You Are The Reason

“…There goes my heart beating
‘Cause you are the reason
I’m losing my sleep
Please come back now
There goes my mind racing
And you are the reason
That I’m still breathing
I’m hopeless now

I’d climb every mountain
And swim every ocean
Just to be with you
And fix what I’ve broken
Oh, ’cause I need you to see
That you are the reason…”You

I just heard those words from Spotify on my phone. Yeah, This is one of my most favourite songs. I’ve heard it many times. You know why?

Because each word to the whole story of this song is identical to my thought. What is true love? I dunno but I am totally sure that I can do everything for my soul mate if those things make her feels happy even climb every mountain or swim all oceans. Many times, When I said I missed her, I really would like to say that could I come to see her for a while. Just to see her face.

I also do not what I did wrong in my story. If I have an opportunity to know. I swear I will do everything to fix. Maybe, the wrong thing is me. I mean I will always be the wrong person.

My fundamental lesson in marketing is “right messages, right audiences, right time”. And I always compare my knowledge from that field to life, In my painful story which has been hurting me, everything isn’t right. Because, when I saw her, I lost my mind and I only love from my heart. That was the reason I was not able to express my love to her. And from her, I was not the right one. Finally, Time is both important and valueless, It neither can help me be with her nor heal my broken heart.

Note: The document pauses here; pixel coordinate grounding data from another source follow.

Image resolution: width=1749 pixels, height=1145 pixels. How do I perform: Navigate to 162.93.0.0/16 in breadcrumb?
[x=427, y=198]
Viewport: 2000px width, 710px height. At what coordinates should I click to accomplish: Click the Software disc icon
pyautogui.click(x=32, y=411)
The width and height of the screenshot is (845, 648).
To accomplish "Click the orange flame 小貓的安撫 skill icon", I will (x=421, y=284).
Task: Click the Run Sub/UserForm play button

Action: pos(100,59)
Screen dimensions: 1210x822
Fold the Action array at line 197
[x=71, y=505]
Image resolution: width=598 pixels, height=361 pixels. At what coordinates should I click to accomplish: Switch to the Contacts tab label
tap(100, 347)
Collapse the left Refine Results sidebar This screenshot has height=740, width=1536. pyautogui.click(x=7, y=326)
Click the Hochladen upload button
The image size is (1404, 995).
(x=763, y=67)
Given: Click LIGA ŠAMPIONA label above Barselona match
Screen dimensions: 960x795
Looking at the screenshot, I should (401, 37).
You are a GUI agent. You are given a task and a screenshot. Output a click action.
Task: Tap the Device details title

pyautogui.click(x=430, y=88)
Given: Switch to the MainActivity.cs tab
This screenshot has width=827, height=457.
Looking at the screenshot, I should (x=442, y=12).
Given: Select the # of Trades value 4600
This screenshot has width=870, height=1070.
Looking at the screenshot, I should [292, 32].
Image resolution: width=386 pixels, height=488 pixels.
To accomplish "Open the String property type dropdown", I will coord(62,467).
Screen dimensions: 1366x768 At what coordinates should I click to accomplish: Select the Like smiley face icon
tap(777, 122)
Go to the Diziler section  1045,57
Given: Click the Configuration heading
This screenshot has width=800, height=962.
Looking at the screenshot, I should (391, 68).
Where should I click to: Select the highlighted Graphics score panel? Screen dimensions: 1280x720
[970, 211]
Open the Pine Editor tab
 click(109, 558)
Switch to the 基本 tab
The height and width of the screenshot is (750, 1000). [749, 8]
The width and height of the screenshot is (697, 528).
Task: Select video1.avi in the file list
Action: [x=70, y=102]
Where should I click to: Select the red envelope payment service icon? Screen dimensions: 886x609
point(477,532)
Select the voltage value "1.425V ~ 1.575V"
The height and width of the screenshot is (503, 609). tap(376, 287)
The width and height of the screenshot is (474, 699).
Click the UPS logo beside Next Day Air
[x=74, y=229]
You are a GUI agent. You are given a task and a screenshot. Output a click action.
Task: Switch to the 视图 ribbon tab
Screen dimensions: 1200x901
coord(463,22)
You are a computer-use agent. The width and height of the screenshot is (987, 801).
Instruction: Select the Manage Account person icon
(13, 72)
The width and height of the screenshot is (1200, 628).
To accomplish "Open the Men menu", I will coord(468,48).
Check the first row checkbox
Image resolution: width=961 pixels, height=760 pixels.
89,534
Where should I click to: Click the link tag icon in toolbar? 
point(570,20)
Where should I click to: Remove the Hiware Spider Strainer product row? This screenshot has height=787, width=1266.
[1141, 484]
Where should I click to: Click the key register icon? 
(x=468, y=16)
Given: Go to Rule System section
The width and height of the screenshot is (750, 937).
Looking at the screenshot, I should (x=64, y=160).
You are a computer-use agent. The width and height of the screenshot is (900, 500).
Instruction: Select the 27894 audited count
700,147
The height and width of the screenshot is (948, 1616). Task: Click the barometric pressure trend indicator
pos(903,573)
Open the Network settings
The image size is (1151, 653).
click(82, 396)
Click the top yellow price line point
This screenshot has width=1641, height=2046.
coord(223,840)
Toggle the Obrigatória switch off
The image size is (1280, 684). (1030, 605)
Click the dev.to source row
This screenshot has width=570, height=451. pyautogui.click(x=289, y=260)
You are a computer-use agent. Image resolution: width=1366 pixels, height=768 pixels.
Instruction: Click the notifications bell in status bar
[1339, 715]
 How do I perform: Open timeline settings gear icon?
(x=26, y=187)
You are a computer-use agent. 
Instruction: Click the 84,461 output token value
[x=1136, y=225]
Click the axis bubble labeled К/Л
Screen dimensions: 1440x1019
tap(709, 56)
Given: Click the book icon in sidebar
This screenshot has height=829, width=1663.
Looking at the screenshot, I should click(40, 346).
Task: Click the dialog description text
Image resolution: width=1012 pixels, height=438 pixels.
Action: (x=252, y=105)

Everything is might be wrong but only one thing is right to me that I love you and you’re the reason for that love.

Impossible

How hard to forget someone you love from the bottom of your heart?
Me again, It had been a long time I did not publish anything in my blog! I am very busy with my jobs.
Today is 12/07/2020 like many other weekend days, I choose a familiar coffee shop and try hard in my jobs. When I was working, I suddenly heard a James Arthur’s song from the Cafe’s Speakers. These words are “Falling out of love is hard”, although the story behind that song is not similar to mine. But the words “Impossible” “Falling out of love is hard” are an obsession to me. Today, I’ll tell you my impossible story when I am trying my best to fall out of my hurtful love.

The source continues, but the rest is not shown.